Reading passage:

■ ■ ■ ■ ■ ■ ■

The retailer said that it had experienced a “challenging” first half of the financial year as a result of persistent inflation and subsequent interest rate increases.
This has resulted in less demand for new-build housing work and renovation projects, the company said.
It reported a 32% drop in its operating profit to £107 million in the first half of the financial year, from £157 million last year.
The firm, which sells building materials and tools, said revenues dipped by just 2.5% over the period.
Higher borrowing costs and the rising cost-of-living has squeezed homeowners’ budgets and resulted in “notably fewer” sales of pre-owned homes, the company said.
It also weighed on demand for new-build properties and large renovation projects from existing homeowners.
Travis Perkins said inflation remained high over the first half of the year, primarily because of pressure to raise wages for staff, but that it had been controlling costs across the group.
This has partly been achieved through operational efficiencies including the greater use of technology, for example, to remove paper invoicing.
Furthermore, the group said it continues to see “resilient” demand in other areas with well-funded long-term projects across the commercial and infrastructre sectors, and a backlog of work being addressed across the private sector, particularly in social housing, education and healthcare.
But it is expecting demand to remain “subdued” in the second half of the year, and revenues to continue falling slowly.
Nick Roberts, Travis Perkins’ chief executive, said: “Market conditions have been challenging, which is reflected in both our first half performance and our outlook for the balance of the year.
“Whilst near-term trading is expected to remain difficult, we continue to work to position the group to benefit from the long term structural drivers in our end markets.”
He added that the opportunities to decarbonise properties in the UK, and the shortage of private and social housing, remain significant.

■ ■ ■ ■ ■ ■ ■

Data lines:
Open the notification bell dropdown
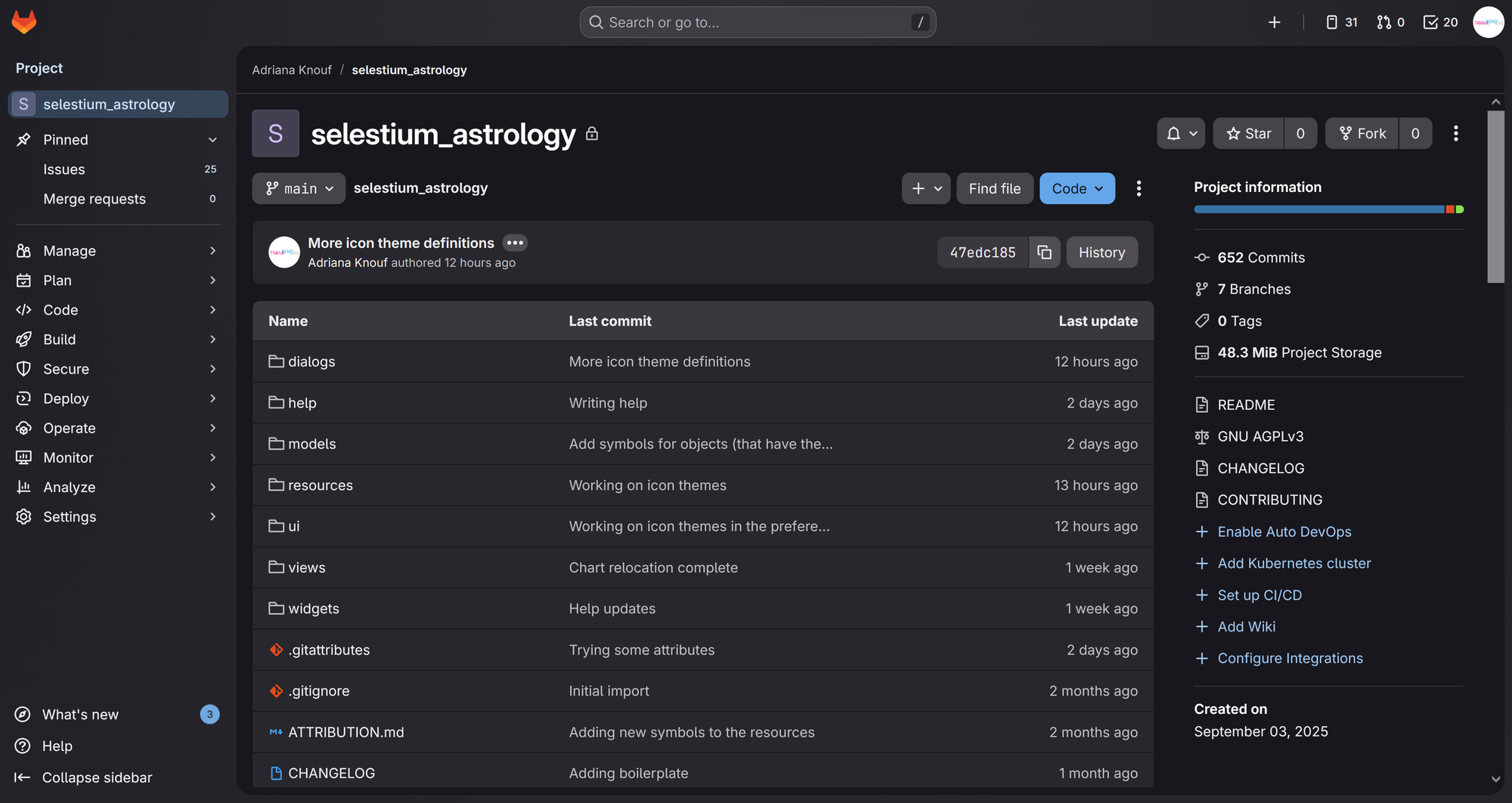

■ ■ ■ ■ ■ ■ ■

Written request 1:
Pull out word for word the stretch of the Travis Perkins passage above from "Furthermore, the group" through "of the year.".
Written request 2:
Name each area of the private sector where the Travis Perkins passage says a backlog of work is being addressed.

Complete answer 1:
Furthermore, the group said it continues to see “resilient” demand in other areas with well-funded long-term projects across the commercial and infrastructre sectors, and a backlog of work being addressed across the private sector, particularly in social housing, education and healthcare.
But it is expecting demand to remain “subdued” in the second half of the year, and revenues to continue falling slowly.
Nick Roberts, Travis Perkins’ chief executive, said: “Market conditions have been challenging, which is reflected in both our first half performance and our outlook for the balance of the year.

Complete answer 2:
Social housing
Education
Healthcare